**Exercise:** Give back, exactly and with nothing added, the lines that run from the one containing "Image resolution: width=967" to the final line below.

**Extracted data:**

BEGIN

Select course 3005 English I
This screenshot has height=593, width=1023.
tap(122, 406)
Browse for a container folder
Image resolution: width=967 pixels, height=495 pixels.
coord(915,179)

END

**Task output:**
Image resolution: width=967 pixels, height=495 pixels.
coord(915,179)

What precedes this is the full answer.